Culturally Competent Care Enhances Substance Abuse Care
Discovering "culturally competent" approaches to treating people with substance abuse problems means more than finding politically correct language to paper over differences between providers and clients, if the reports at a conferences sponsored by the Center for Substance Abuse Treatment (CSAT) last month are any indication. CSAT is part of the federal Substance Abuse and Mental Health Services Administration.
Just what is cultural competence? "There’s no consensus," admitted CSAT’s Chris Currier, "but there’s a common theme: respect." Added her colleague, Dorothy Lewis, "It means you can communicate effectively and understand the other person’s point of view, which in turn helps to improve treatment and outcomes."
As an example, Howard Sampson, director of CSAT’s Division of State and Community Assistance, cited the barriers between American Indians and the substance abuse treatment they desire. The need is clear, said Sampson. In some tribal communities, 87 percent of the people are addicted to alcohol and have related health problems, as well as poor nutrition and diabetes. Half the fathers may be in wheelchairs due to diabetes and can’t work. But what hampers treatment?
"A clinic may be 60 miles away and the treatment not culturally appropriate," said Sampson. "Or there may be no youth services on the reservation, while open treatment slots go begging off the reservation."
After 1993, said Clifton Mitchell, chief of the Treatment and Systems Improvement Branch, some sites began using traditional Indian healing in substance abuse treatment. "Now we have a standing cultural committee for advice," he said, although none in urban areas.
Then there are the jurisdictional issues caused by the tribal communities’ sovereign status and the "confusing mess" of overlapping roles of the Bureau of Indian Affairs, the Indian Health Service, and various state substance abuse agencies, said Sampson. "A big problem is just getting these groups to give up their sense of ownership in order to help people."
Tribal communities, he said, need more than individual or group therapy. "They need community healing. For 100 years Indian children were removed from their culture. But when there’s an increase of traditional practices within a community, violence and drug addiction plummet."
If Sampson has to juggle jurisdictions to provide treatment, consider the task of Bruce Grant, Ph.D., a public health advisor for the Division of State and Community Assistance, which covers the Pacific Island territories of the United States—half a million people scattered over 30 million square miles of ocean.
"Nearly all health indicators are worse there compared with the mainland U.S.," said Grant. "On one hand, they are like developing nations with high rates of malnutrition and infectious diseases like cholera and dengue fever. On the other hand, they also have high rates of diabetes, heart disease, and cancer like developed nations."
In addition, there are also high rates of alcohol and drug abuse and suicide, especially among youth, he said. These, he said, are due to rapid social change, family disruption, and the aftereffects of a colonial legacy.
Working collaboratively with people in the region, CSAT, the State Department, and the White House Asia-Pacific Island Initiative seek to create structures that are "self-reliant and sustainable."
He mentioned four programs now under way. One will provide for counselor and educator development to build a cadre of substance abuse and mental health workers, who will in turn offer leadership in community-college and other programs. A second will assess needs for continuing medical education for medical officers in the region. A third effort will build capacity for epidemiological surveillance training covering drug and alcohol abuse and comorbid conditions, and create collaborative relationships between jurisdictions.
Finally, a policy report will identify gaps in service needs, create treatment plans, and examine human resource development.
Above all, said Grant, these efforts will be overseen by a Pacific Substance Abuse and Mental Health Collaborative Council, which Grant calls "an emerging regional force that will promote sustainable, culturally appropriate services in substance abuse and mental health prevention and treatment."
One twist to working in the Pacific, added Grant, an anthropologist, was that U.S. models of minorities don’t work because the people in question are majorities in their own territory. "So models of cultural competency applied to minority populations in the U.S. do not adequately capture essential notions of a ‘culture’ in the Asia-Pacific region," he said.

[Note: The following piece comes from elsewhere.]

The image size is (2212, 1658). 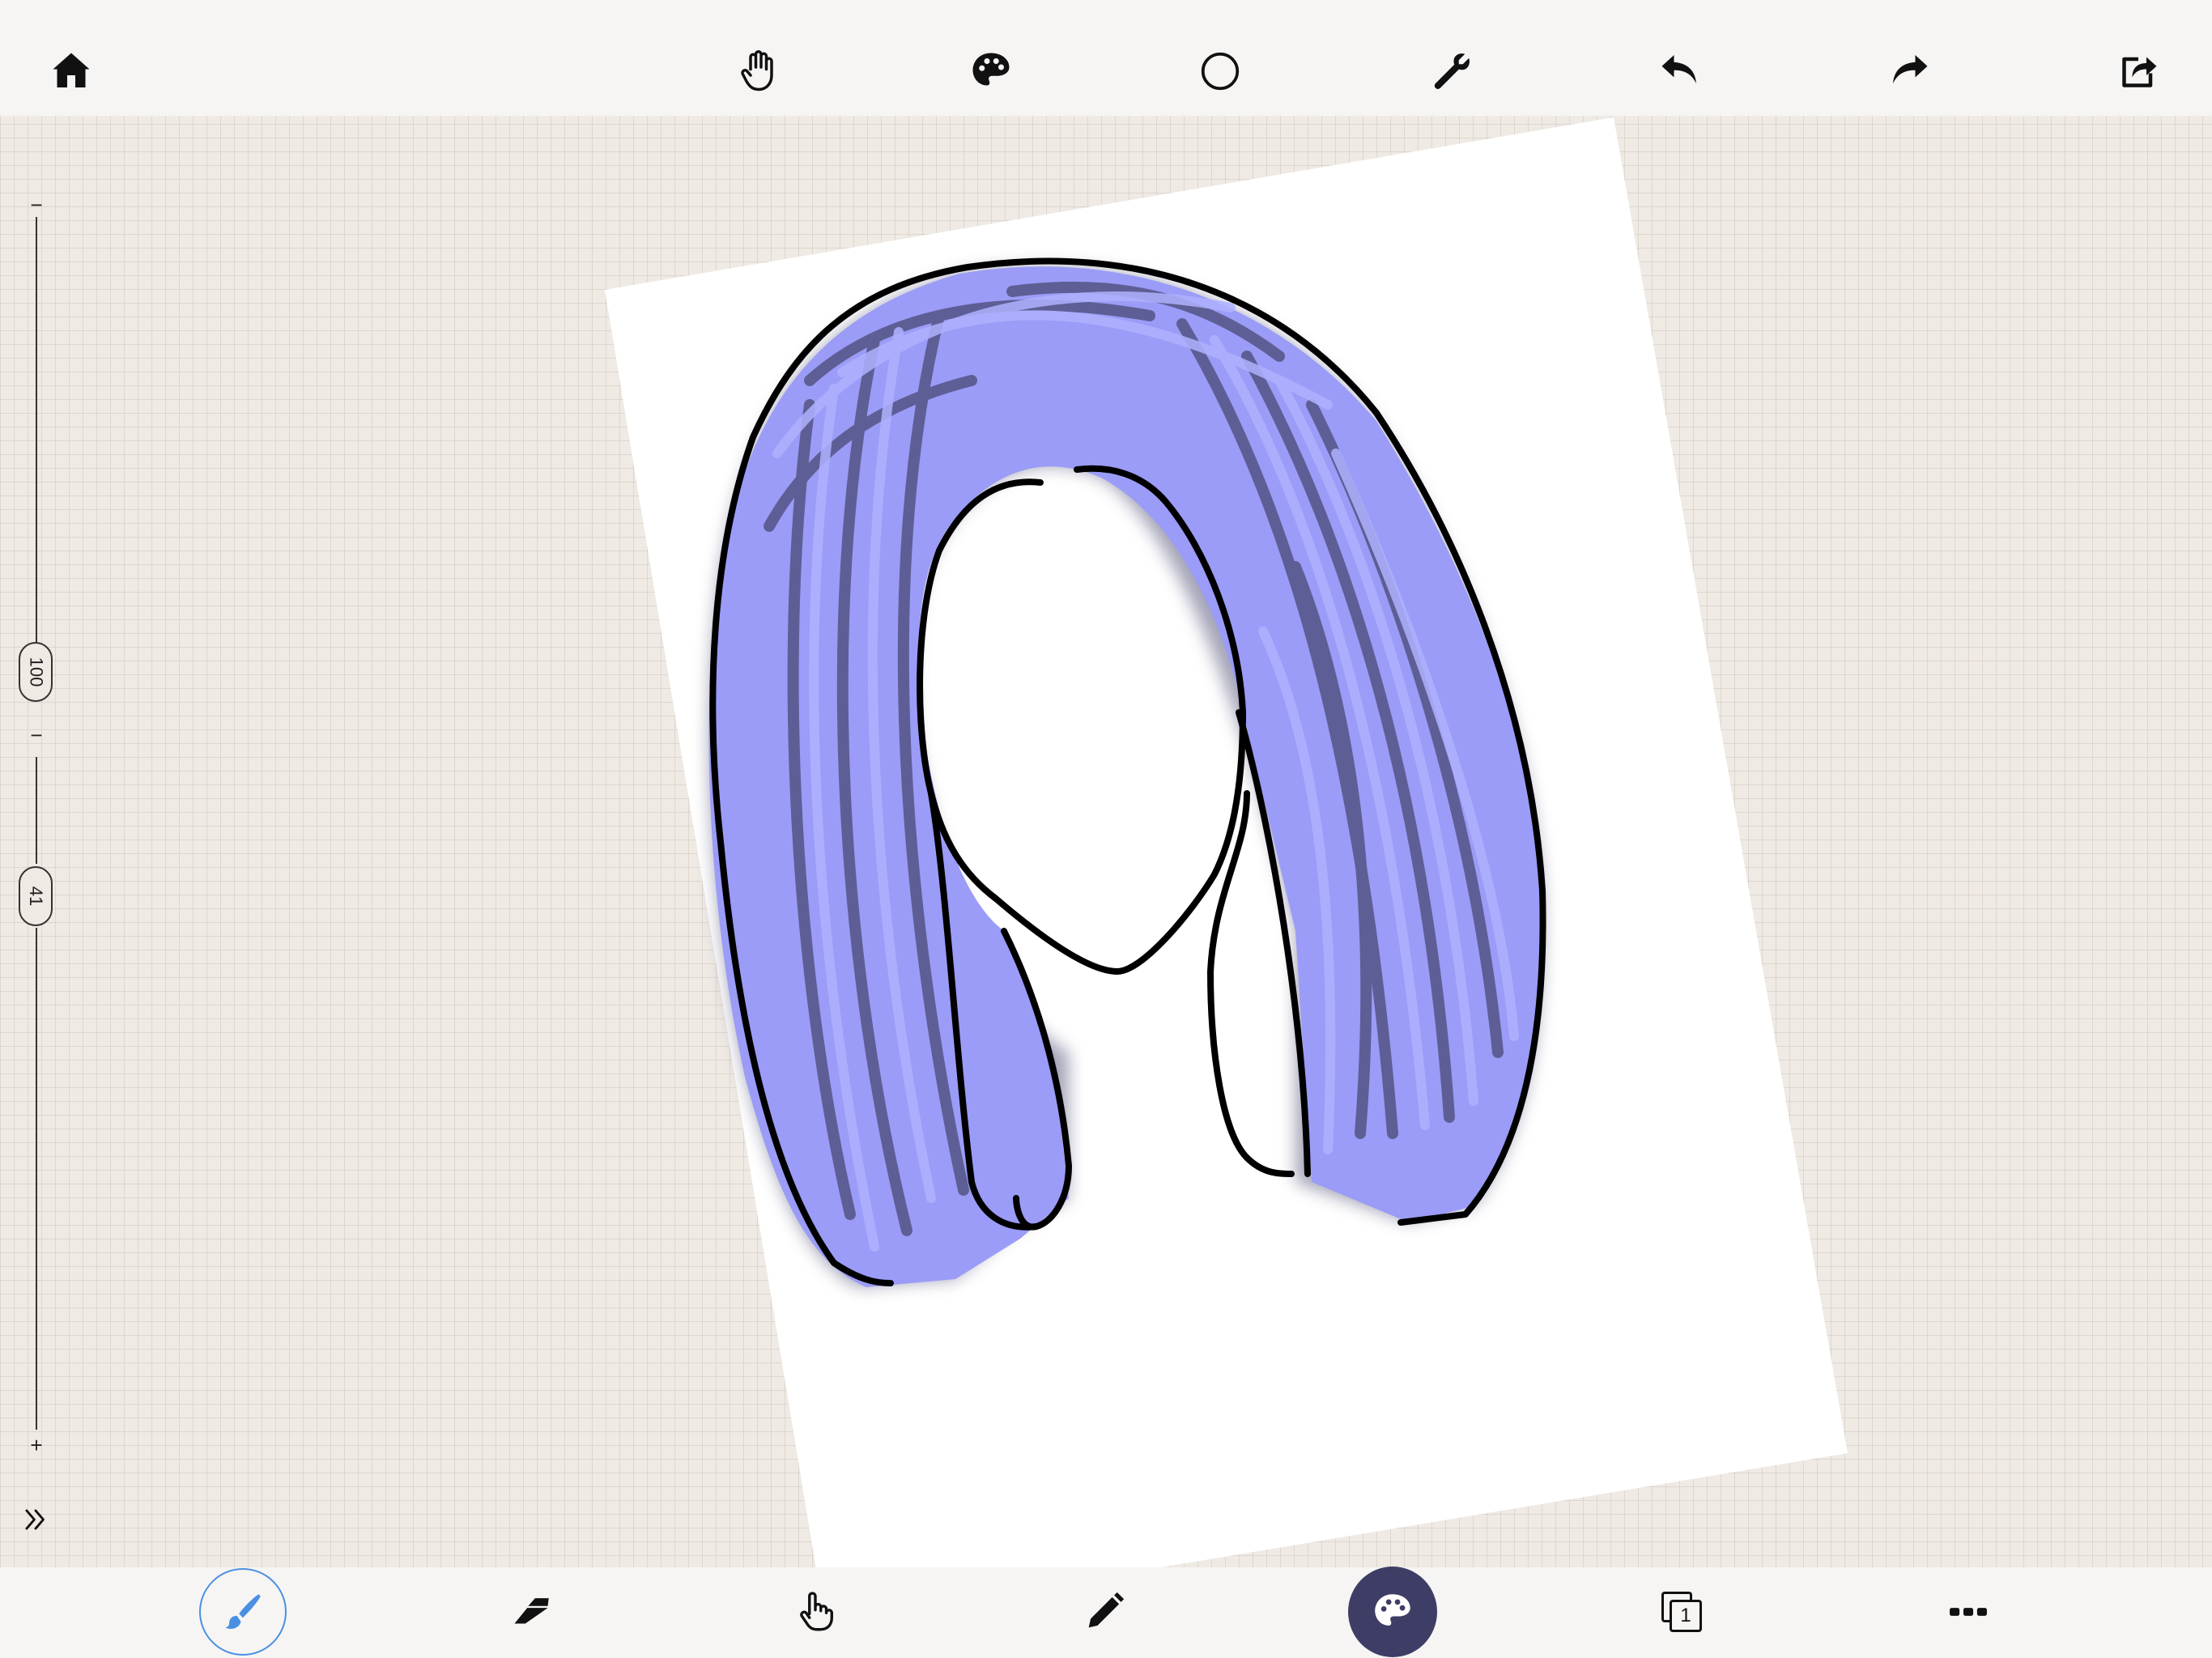 I want to click on more-options-button, so click(x=1968, y=1612).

There were three cultural models of looking at the health care system, he said. The ethnomedical model examined how people perceive illness and health-seeking behavior. The cultural-ecological model looked at how societies and individuals adapt to the surrounding environment, and a political-economic model that took into account the structural and historical roots of the health care system.
In the Pacific region, said Grant, all three models had to be embraced. His role was to mediate among them. If his work is successful, and the islanders do create their own systems to combat substance abuse, he will, he said, happily put himself out of a job.